** START OF Records shown **
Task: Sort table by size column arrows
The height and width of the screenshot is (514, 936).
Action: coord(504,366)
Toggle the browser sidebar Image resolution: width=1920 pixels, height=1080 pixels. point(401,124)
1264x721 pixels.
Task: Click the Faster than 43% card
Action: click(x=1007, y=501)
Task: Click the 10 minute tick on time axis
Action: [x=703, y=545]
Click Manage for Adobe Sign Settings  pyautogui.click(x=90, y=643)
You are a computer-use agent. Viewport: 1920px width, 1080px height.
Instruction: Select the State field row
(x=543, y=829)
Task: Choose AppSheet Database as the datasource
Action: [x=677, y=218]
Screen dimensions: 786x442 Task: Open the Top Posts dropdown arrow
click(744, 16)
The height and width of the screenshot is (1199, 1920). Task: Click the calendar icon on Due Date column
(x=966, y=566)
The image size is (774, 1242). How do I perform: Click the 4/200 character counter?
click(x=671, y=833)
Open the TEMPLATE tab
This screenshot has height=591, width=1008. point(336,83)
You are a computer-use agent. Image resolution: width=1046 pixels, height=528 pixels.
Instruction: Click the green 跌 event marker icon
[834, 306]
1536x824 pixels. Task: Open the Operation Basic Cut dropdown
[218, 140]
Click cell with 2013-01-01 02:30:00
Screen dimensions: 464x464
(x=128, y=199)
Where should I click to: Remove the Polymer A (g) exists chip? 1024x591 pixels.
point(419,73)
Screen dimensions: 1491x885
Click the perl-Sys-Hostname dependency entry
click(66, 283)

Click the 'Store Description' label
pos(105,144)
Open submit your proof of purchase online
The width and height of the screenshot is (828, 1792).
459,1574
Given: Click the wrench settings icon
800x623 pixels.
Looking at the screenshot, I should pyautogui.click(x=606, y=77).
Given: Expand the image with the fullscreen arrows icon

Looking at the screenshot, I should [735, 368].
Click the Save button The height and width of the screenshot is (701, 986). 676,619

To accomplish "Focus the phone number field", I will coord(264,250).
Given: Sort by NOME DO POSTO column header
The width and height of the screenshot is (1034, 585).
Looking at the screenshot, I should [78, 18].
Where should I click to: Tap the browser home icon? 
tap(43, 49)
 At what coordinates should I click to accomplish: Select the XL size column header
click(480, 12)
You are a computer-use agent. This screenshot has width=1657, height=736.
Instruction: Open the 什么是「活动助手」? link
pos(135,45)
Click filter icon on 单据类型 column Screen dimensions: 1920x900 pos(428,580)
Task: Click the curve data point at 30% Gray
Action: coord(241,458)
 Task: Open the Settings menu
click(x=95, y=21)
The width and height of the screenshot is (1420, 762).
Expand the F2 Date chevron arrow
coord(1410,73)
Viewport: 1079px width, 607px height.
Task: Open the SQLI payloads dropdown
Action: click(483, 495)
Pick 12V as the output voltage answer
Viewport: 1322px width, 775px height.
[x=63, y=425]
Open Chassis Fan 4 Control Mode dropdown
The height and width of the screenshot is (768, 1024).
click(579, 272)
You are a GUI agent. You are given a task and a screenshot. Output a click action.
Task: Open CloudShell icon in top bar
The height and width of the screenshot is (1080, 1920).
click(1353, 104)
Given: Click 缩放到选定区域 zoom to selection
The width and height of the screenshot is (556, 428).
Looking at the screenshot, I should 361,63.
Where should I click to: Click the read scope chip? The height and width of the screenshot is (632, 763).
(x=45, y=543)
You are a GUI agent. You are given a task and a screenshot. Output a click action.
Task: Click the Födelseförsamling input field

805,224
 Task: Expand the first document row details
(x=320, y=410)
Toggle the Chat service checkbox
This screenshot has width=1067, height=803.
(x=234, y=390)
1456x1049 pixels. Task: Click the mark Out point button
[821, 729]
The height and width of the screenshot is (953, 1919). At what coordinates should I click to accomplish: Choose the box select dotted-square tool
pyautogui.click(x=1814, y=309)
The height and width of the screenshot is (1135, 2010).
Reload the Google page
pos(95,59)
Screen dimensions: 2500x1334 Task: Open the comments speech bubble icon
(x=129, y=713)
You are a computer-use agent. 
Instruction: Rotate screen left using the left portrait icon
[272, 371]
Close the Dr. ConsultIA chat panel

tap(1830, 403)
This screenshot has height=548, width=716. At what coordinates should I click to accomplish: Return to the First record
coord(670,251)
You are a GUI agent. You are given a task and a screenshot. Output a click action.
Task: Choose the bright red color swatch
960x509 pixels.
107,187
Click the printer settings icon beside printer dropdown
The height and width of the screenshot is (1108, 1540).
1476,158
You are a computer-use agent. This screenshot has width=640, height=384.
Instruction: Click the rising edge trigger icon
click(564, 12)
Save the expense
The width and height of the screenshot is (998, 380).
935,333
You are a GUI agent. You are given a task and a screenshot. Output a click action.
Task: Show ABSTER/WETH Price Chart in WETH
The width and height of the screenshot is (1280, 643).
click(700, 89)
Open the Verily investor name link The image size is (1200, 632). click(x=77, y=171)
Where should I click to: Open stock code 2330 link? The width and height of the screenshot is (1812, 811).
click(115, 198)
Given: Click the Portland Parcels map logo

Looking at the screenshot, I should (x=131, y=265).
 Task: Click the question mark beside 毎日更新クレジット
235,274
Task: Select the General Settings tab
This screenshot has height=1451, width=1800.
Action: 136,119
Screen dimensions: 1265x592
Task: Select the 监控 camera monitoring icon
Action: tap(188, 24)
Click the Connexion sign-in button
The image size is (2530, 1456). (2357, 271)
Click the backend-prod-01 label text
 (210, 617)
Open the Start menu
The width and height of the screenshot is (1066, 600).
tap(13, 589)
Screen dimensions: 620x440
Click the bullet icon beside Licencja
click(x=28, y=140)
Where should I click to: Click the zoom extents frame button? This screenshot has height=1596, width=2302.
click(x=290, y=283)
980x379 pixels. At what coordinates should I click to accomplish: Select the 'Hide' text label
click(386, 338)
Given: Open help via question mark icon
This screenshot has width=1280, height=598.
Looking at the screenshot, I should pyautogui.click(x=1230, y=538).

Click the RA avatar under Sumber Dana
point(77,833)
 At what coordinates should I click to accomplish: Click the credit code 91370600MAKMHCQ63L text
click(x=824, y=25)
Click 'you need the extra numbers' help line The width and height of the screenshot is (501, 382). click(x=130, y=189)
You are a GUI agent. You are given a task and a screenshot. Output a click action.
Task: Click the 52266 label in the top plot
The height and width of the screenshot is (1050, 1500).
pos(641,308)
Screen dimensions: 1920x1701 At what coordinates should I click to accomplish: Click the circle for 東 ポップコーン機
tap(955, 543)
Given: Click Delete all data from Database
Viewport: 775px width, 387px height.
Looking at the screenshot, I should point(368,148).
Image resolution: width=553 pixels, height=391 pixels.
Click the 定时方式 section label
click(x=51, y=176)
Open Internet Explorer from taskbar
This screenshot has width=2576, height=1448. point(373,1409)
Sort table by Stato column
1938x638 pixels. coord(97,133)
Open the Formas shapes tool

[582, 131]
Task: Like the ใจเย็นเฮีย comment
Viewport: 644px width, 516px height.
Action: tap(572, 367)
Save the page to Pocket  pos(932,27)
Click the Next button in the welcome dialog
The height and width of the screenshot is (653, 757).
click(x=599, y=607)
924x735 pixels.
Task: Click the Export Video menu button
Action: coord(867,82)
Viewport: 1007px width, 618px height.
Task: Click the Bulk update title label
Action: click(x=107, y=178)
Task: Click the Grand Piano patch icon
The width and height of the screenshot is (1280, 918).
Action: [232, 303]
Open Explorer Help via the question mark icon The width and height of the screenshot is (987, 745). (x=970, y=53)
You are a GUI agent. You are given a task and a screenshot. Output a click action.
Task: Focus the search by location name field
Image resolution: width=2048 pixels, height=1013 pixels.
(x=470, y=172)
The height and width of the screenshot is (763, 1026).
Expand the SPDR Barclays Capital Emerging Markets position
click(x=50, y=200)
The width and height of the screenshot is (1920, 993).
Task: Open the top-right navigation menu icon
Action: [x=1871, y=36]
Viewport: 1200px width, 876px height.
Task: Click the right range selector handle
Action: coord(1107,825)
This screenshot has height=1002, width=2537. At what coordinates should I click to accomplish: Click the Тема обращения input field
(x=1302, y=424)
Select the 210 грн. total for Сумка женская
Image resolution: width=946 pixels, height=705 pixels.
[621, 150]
** END OF Records shown **
Exercise:
Pull out every line of the material above that contains the string "Sort". Case counts, so match its capitalization exactly.

Output of the exercise:
Task: Sort table by size column arrows
Given: Sort by NOME DO POSTO column header
Sort table by Stato column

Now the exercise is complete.